Thursday, January 24, 2019

What did Donald Trump do today?

He explained his billionaire Commerce Secretary's comments on people going hungry during the shutdown.

Commerce Secretary Wilbur Ross is a former coal executive who owned a mine where 12 people died in an explosion, after Ross ignored systemic problems, roof collapses, and safety violations. Ross, who has a net worth of more than $3 billion, is also the wealthiest member of a Cabinet well stocked with nine- and ten-figure bank accounts.

This morning, Ross had this exchange with a CNBC reporter about the 800,000 federal employees going unpaid for a second straight month because of Trump's refusal to sign a budget bill.

ROSS: But, put it in perspective. You're talking about 800,000 workers, and while I feel sorry for the individuals that have hardship cases—800,000 workers, if they never got their pay... you're talking about a third of a percent of on our GDP. So it's not like it's a gigantic number overall.

CNBC: Mr. Secretary, there are reports that there are some federal workers who are going to homeless shelters to get food
ROSS: Well, I know they are, and I don’t really quite understand why. Because as I mentioned before, the obligations that they would undertake, say borrowing from a bank or a credit union, are in effect federally guaranteed. So the 30 days of pay that some people will be out, there’s no real reason why they shouldn’t be able to get a loan against it.

The reaction from people who understand why bridge loans aren't really an option for people who can't afford to miss a month's salary was severe enough to force Trump, who also claims to be a billionaire, to try to explain Ross's comments.

Q: Mr. President, Wilbur Ross said he didn't understand why federal workers would need help getting food. Can you understand— 
TRUMP: No, I haven't heard the statement, but I do understand that perhaps he should have said it differently. Uh, local people know— who they are, where they go for groceries and everything else, and I think what Wilbur was probably trying to say is that, uh, they will work along—I know banks are working along, if you have mortgages, the mortgagees, the folks collecting, uh, the interest and all of those things, they work along. And that's what happens in time like this. They know the people, they've been dealing with them for years, and they work along. The grocery store, and I think that's probably what Wilbur Ross meant. And I haven't seen his statement, but he's done a great job, I'll tell you that.
Grocery stores in the United States do not extend credit.

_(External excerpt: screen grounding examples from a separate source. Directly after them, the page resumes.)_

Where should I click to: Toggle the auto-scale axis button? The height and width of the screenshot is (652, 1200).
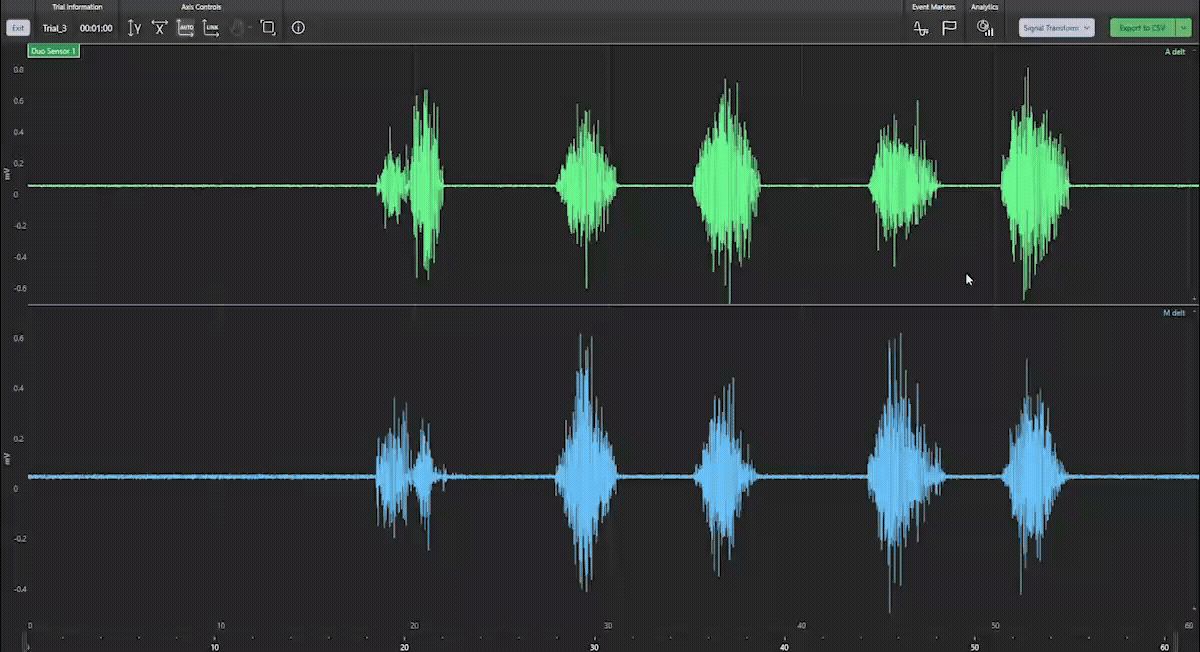tap(186, 28)
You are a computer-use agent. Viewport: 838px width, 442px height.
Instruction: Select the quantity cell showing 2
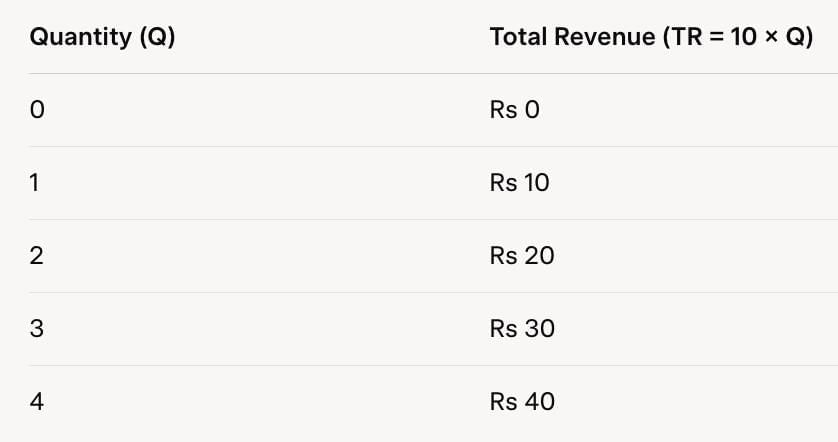pos(37,256)
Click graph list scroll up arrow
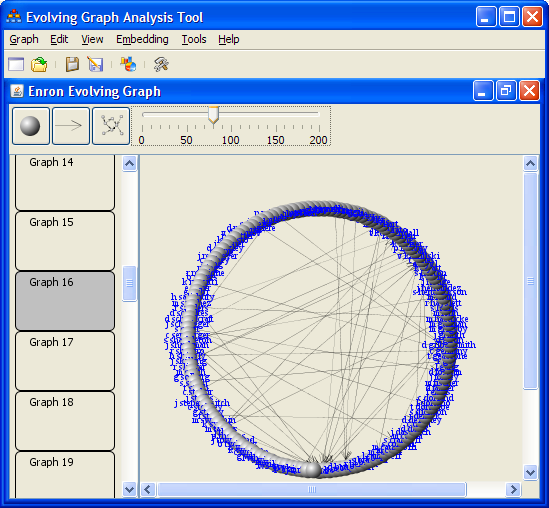The image size is (549, 508). (130, 163)
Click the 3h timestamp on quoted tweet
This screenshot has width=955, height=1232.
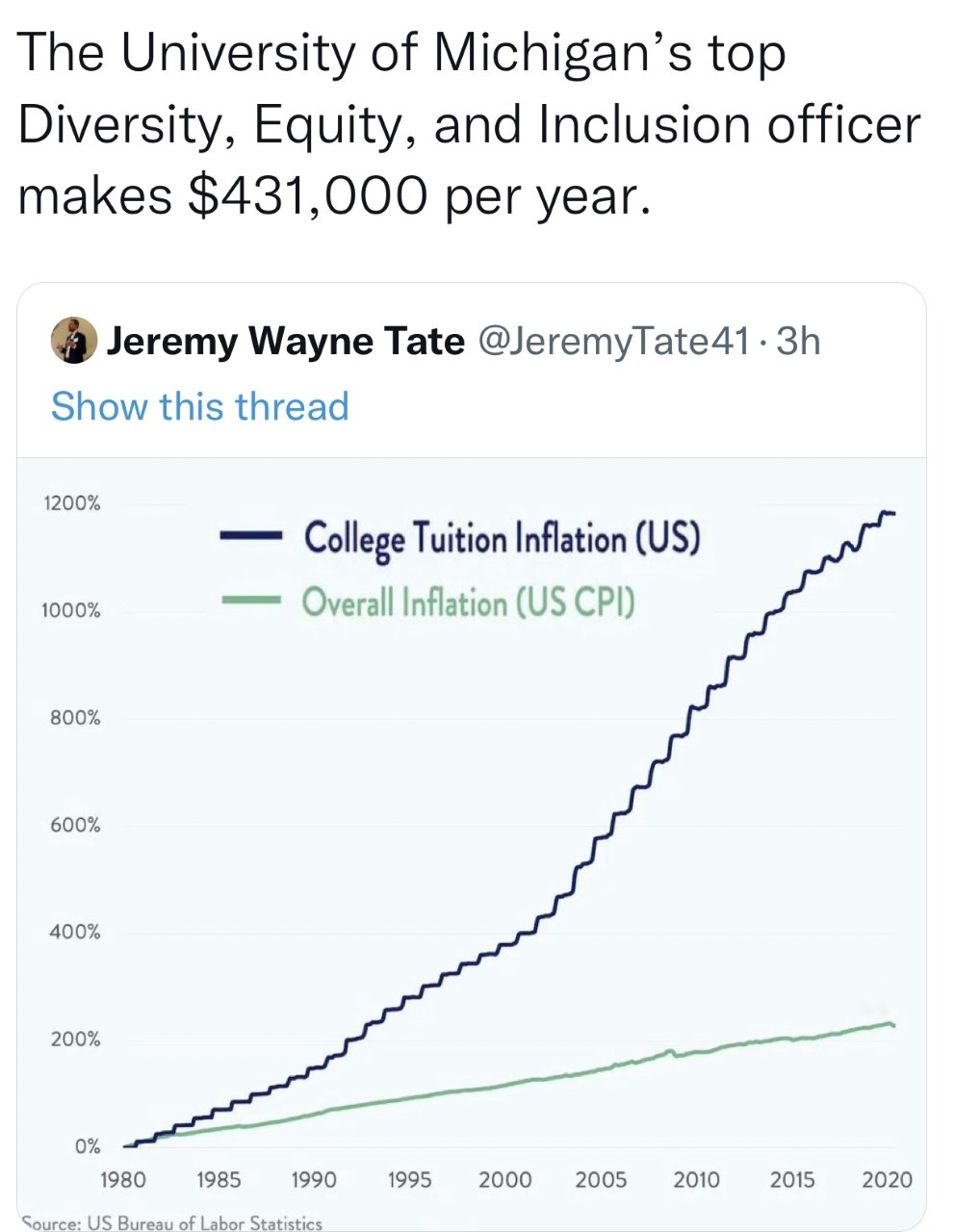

That said, people who cannot afford food can eventually become eligible for aid programs like the Supplemental Nutrition Assistance Program (SNAP), which is funded by a federal grant.

SNAP funds will be exhausted by the shutdown in February.

So what?

  • Presidents are responsible for the actions of people they appoint to their Cabinet.
  • A president who thinks that workers can buy everything they need on store credit for "months or years" is dangerously incompetent.